## Your goal
The records that follow are to be repeated exactly, with the pictures removed.

## Supplied data
※

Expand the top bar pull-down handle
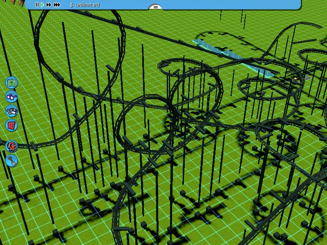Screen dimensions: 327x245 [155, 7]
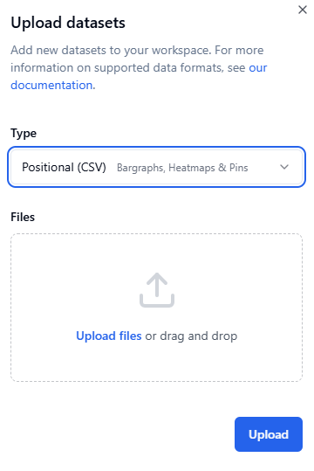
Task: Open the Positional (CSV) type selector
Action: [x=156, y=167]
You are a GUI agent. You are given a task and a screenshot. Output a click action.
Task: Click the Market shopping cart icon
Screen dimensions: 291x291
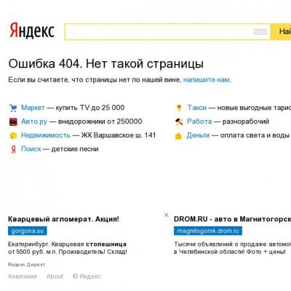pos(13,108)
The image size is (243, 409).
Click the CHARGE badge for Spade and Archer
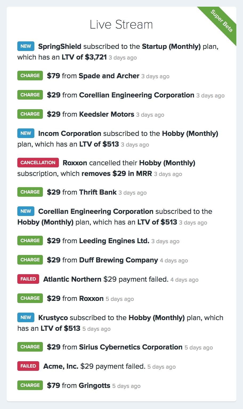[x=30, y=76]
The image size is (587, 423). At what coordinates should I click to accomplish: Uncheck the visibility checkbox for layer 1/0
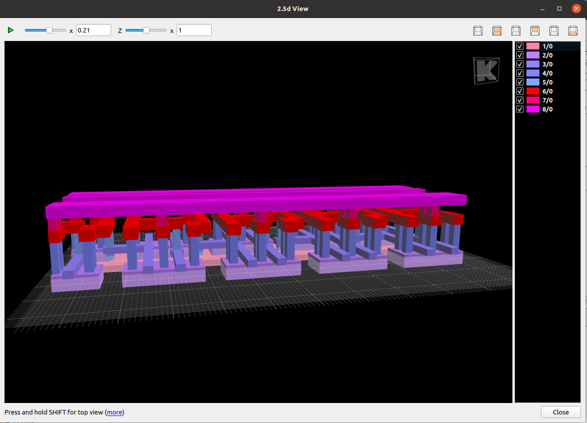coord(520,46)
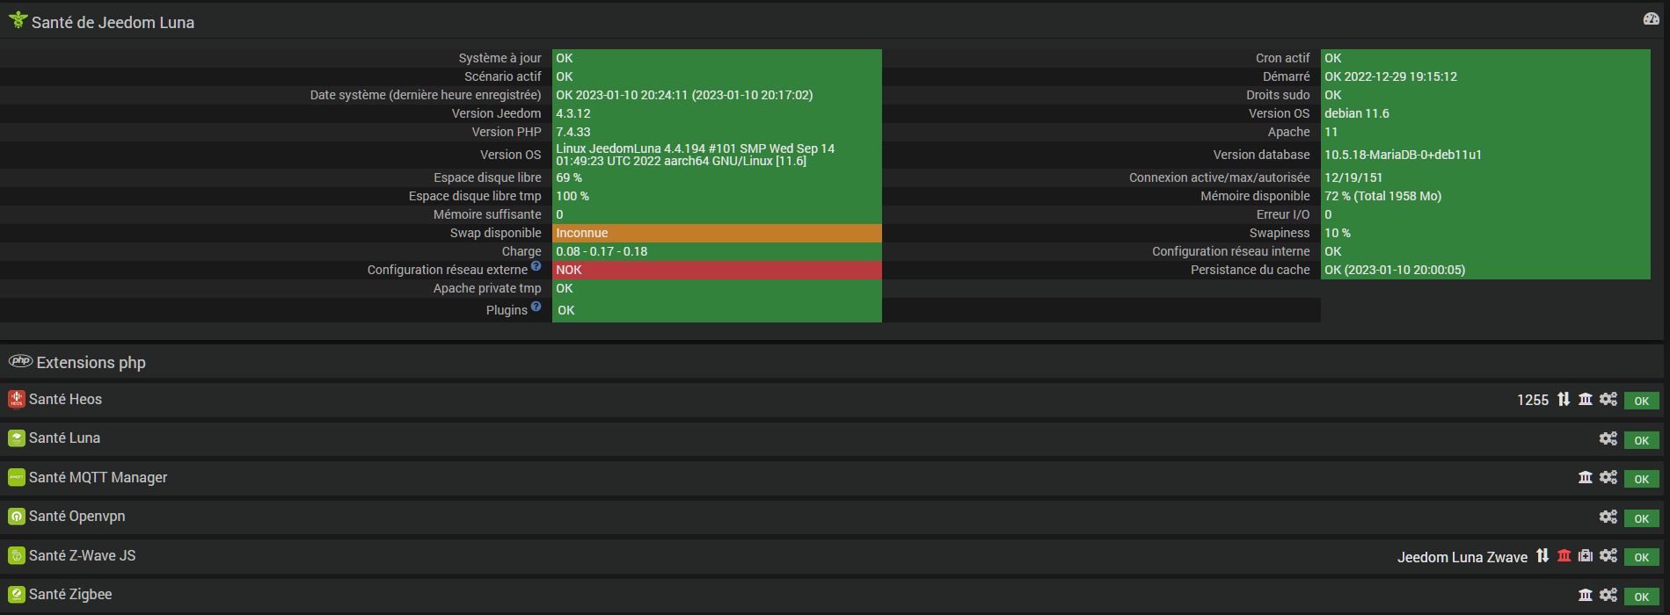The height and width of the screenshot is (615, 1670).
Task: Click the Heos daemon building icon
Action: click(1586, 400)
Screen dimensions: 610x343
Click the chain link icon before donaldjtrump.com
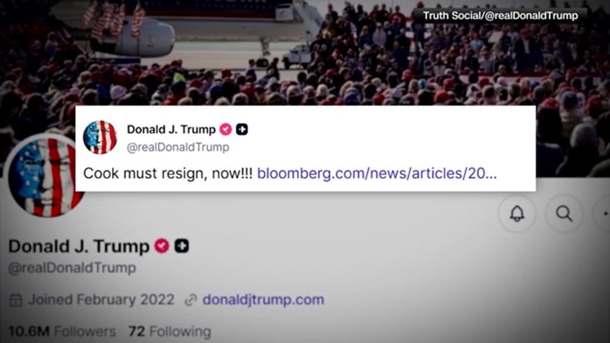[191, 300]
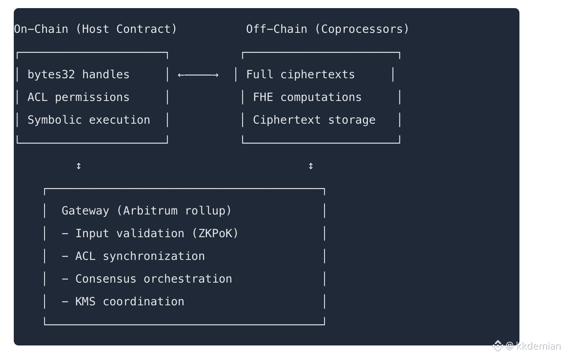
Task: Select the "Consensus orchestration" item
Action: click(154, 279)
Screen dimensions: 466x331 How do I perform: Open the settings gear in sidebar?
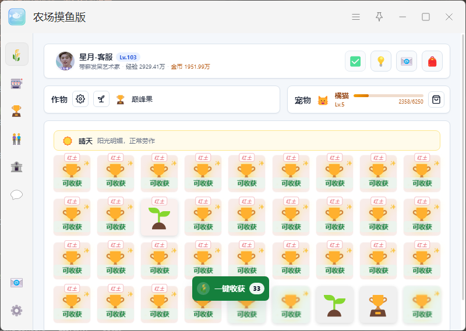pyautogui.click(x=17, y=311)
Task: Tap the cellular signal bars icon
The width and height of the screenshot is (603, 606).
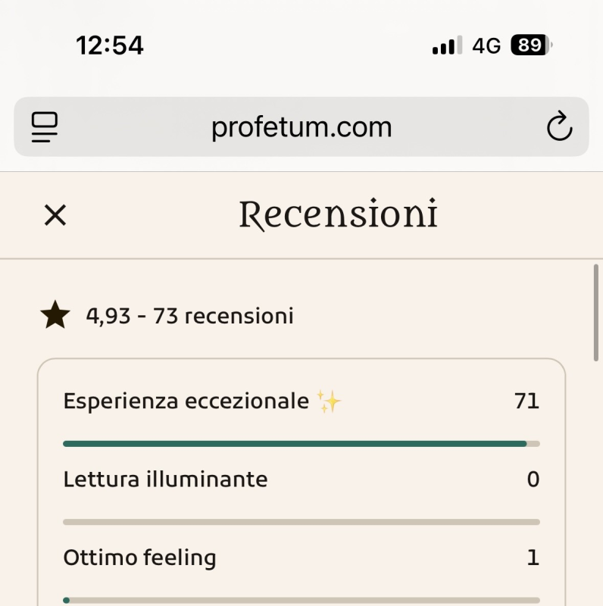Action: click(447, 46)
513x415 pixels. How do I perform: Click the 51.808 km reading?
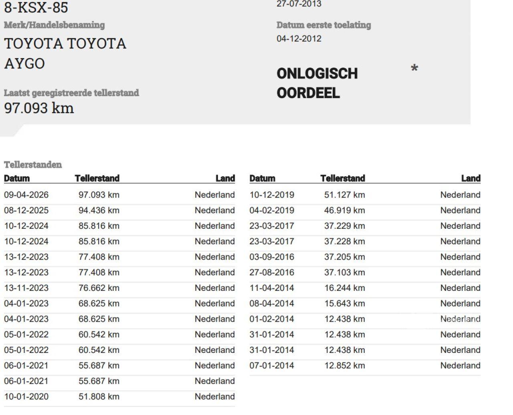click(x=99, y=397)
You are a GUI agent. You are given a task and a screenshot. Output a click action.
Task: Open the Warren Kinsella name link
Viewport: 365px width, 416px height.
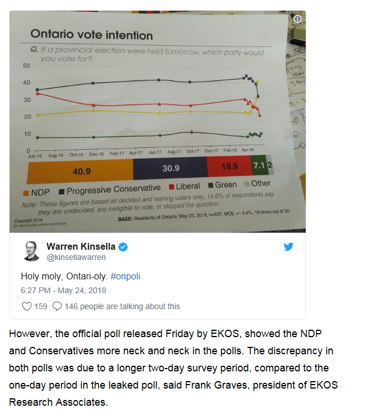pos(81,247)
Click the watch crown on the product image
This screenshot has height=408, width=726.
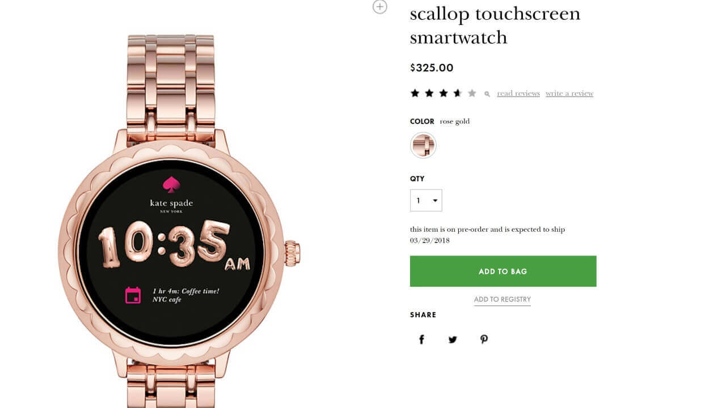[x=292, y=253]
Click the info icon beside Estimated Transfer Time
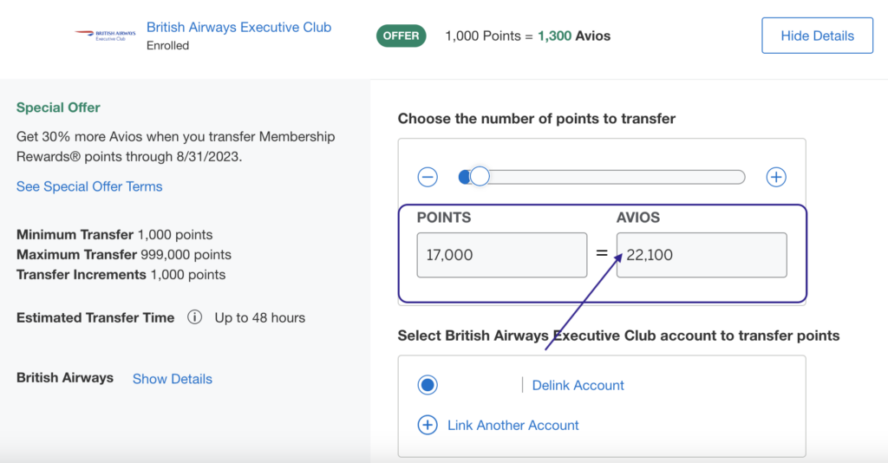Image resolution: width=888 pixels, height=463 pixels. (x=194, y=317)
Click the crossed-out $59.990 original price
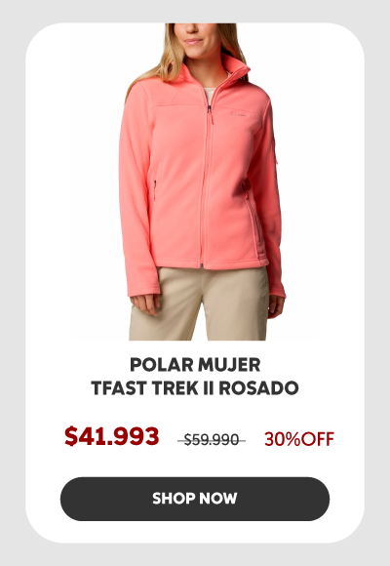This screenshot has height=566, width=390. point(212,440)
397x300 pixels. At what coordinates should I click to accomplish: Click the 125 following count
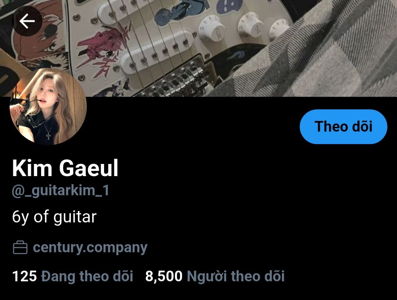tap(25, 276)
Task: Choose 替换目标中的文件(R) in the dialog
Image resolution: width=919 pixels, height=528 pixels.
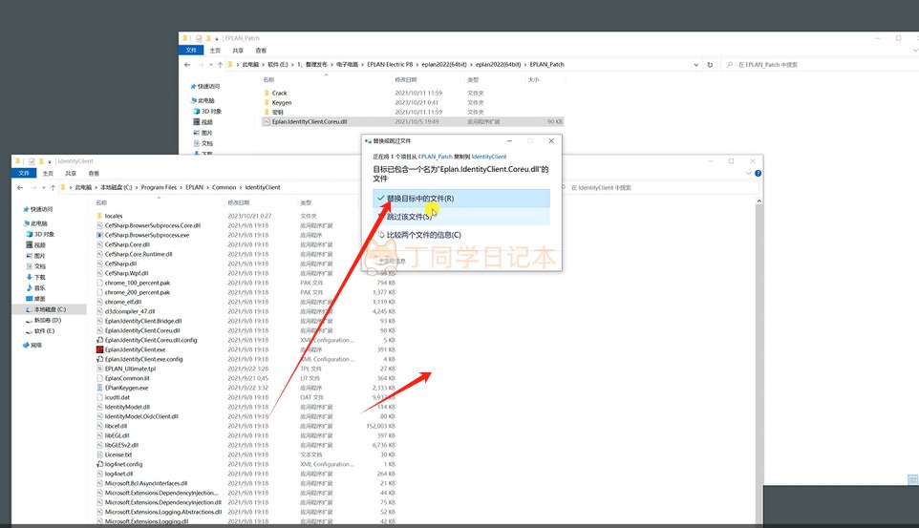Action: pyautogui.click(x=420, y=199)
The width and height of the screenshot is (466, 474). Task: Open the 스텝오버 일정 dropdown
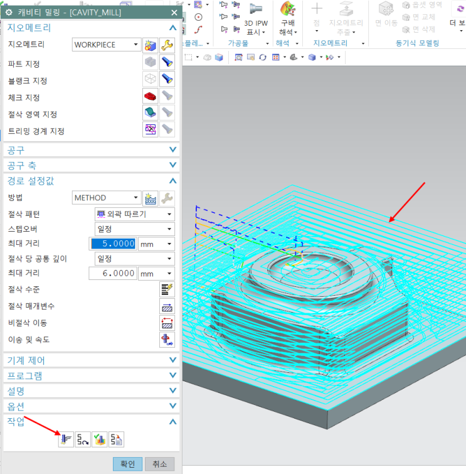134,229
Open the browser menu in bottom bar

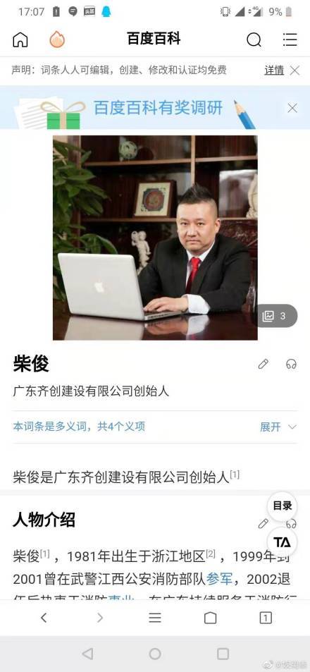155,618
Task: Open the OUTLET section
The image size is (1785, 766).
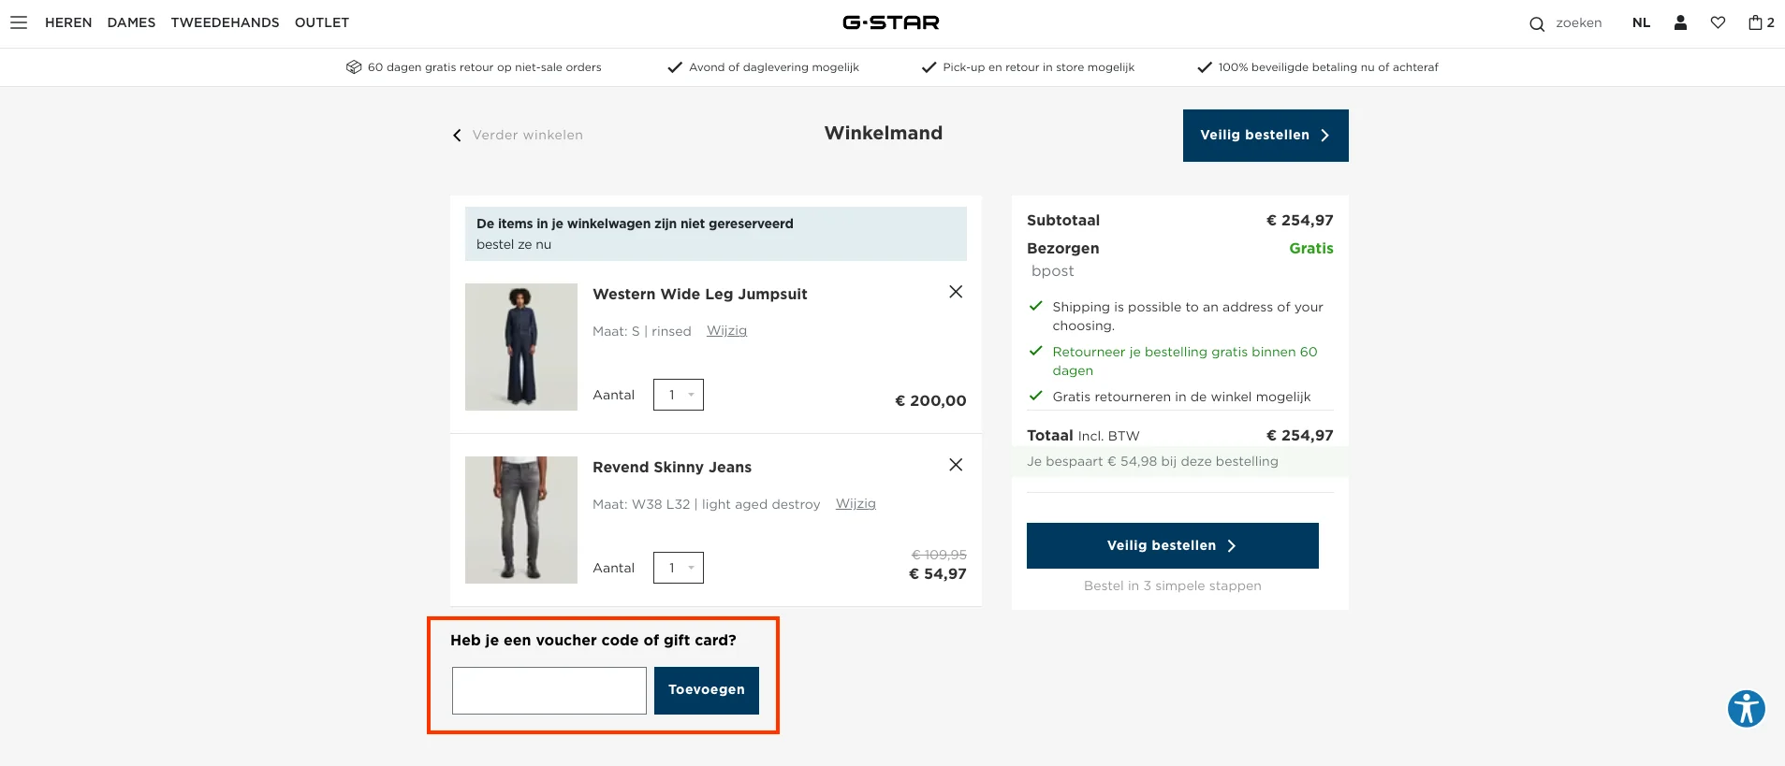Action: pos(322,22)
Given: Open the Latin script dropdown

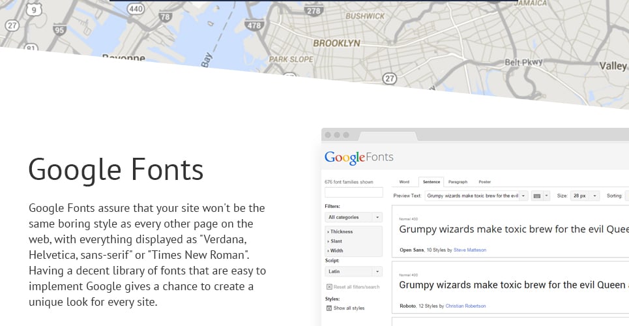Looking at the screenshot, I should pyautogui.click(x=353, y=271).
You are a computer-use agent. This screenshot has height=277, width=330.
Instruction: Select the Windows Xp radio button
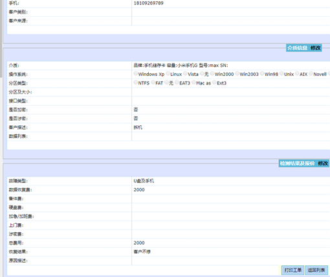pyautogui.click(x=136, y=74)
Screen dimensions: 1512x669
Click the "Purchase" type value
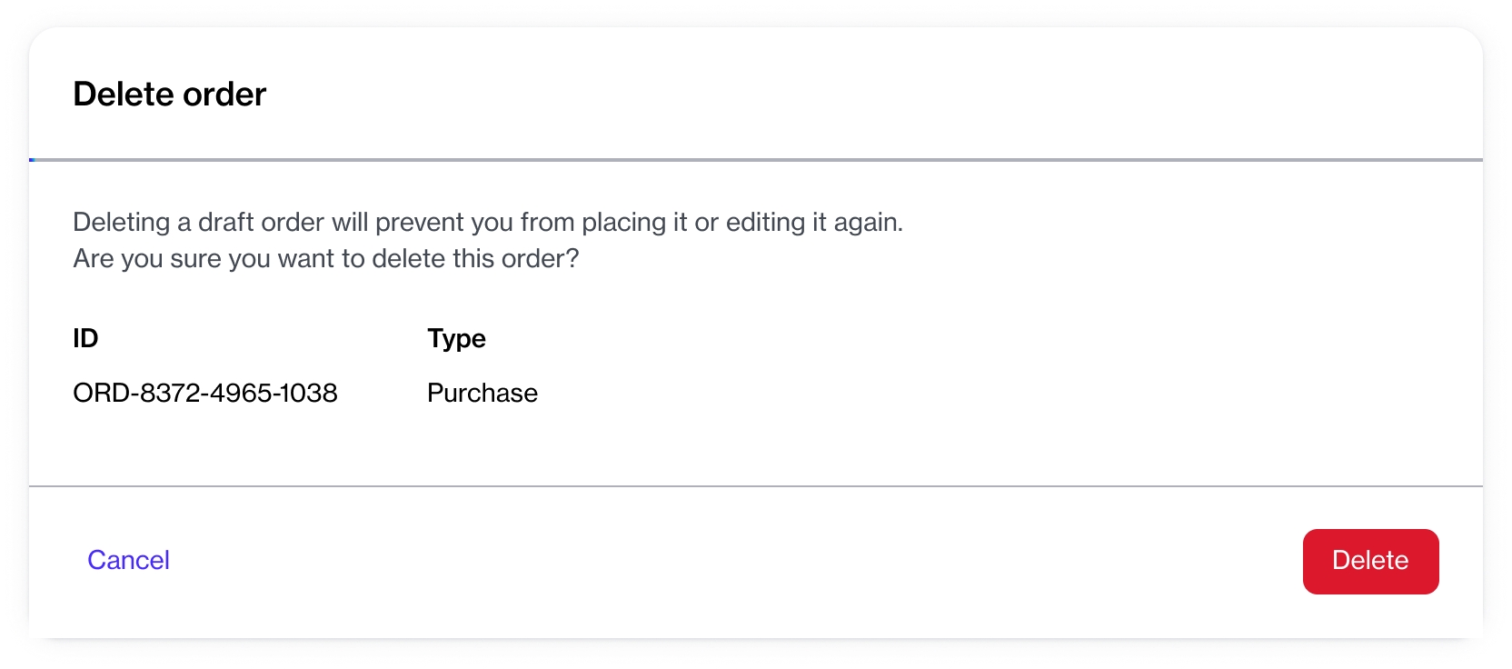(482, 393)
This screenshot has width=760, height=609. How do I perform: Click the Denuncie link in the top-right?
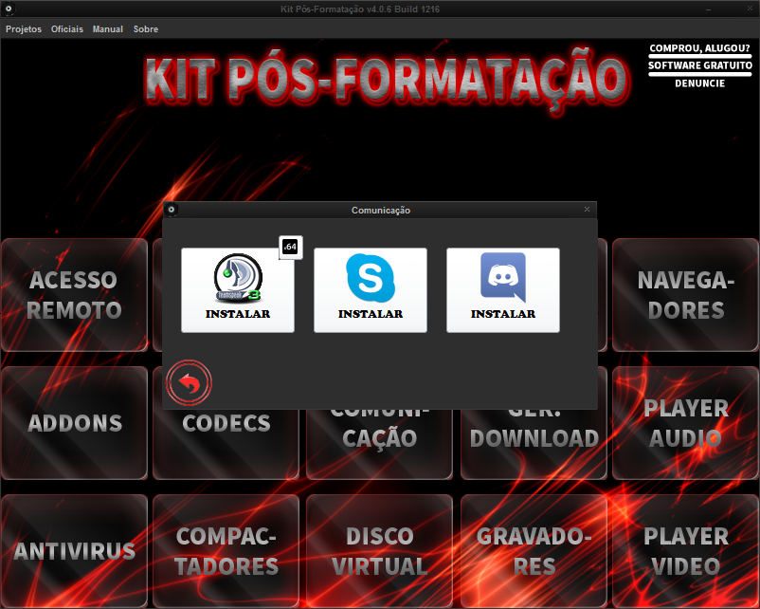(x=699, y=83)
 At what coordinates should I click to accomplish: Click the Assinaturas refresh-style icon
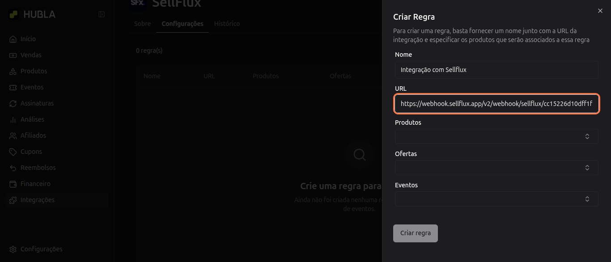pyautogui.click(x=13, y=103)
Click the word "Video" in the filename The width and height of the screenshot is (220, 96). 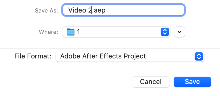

※

## Exercise answer
Expand the top bar pull-down handle
Screen dimensions: 327x245 [155, 7]
Task: Open the Positional (CSV) type selector
Action: [x=156, y=167]
You are a GUI agent. You are given a task and a screenshot. Output a click action.
Task: Click the Market shopping cart icon
Screen dimensions: 291x291
pos(13,108)
The image size is (243, 409).
Click the CHARGE badge for Spade and Archer
[x=30, y=76]
The image size is (587, 423). At what coordinates should I click to accomplish: Uncheck the visibility checkbox for layer 1/0
coord(520,46)
The height and width of the screenshot is (615, 1670).
Task: Click the Heos daemon building icon
Action: click(1586, 400)
Screen dimensions: 610x343
Click the chain link icon before donaldjtrump.com
[191, 300]
Task: Select the "Consensus orchestration" item
Action: click(154, 279)
Screen dimensions: 466x331 How do I perform: Open the settings gear in sidebar?
pyautogui.click(x=17, y=311)
Task: Tap the cellular signal bars icon
The width and height of the screenshot is (603, 606).
Action: click(447, 46)
513x415 pixels. How do I perform: Click the 51.808 km reading?
click(x=99, y=397)
You are a GUI agent. You are given a task and a screenshot. Output a click action.
Task: Open the Warren Kinsella name link
Viewport: 365px width, 416px height.
pos(81,247)
Click the watch crown on the product image
This screenshot has height=408, width=726.
[x=292, y=253]
Click the info icon beside Estimated Transfer Time
Image resolution: width=888 pixels, height=463 pixels. (x=194, y=317)
Click the crossed-out $59.990 original price
This screenshot has height=566, width=390. point(212,440)
397x300 pixels. At what coordinates should I click to accomplish: Click the 125 following count
tap(25, 276)
Task: Choose 替换目标中的文件(R) in the dialog
Image resolution: width=919 pixels, height=528 pixels.
Action: pyautogui.click(x=420, y=199)
The width and height of the screenshot is (466, 474). Task: Open the 스텝오버 일정 dropdown
134,229
Open the browser menu in bottom bar

155,618
Task: Open the OUTLET section
The image size is (1785, 766).
Action: pos(322,22)
Given: Open the Latin script dropdown

Looking at the screenshot, I should pyautogui.click(x=353, y=271).
You are a computer-use agent. This screenshot has height=277, width=330.
Instruction: Select the Windows Xp radio button
pyautogui.click(x=136, y=74)
Screen dimensions: 1512x669
Click the "Purchase" type value
(482, 393)
This screenshot has width=760, height=609. How do I perform: Click the Denuncie link in the top-right?
(x=699, y=83)
 At what coordinates should I click to accomplish: Click the Assinaturas refresh-style icon
pyautogui.click(x=13, y=103)
Click the word "Video" in the filename The width and height of the screenshot is (220, 96). 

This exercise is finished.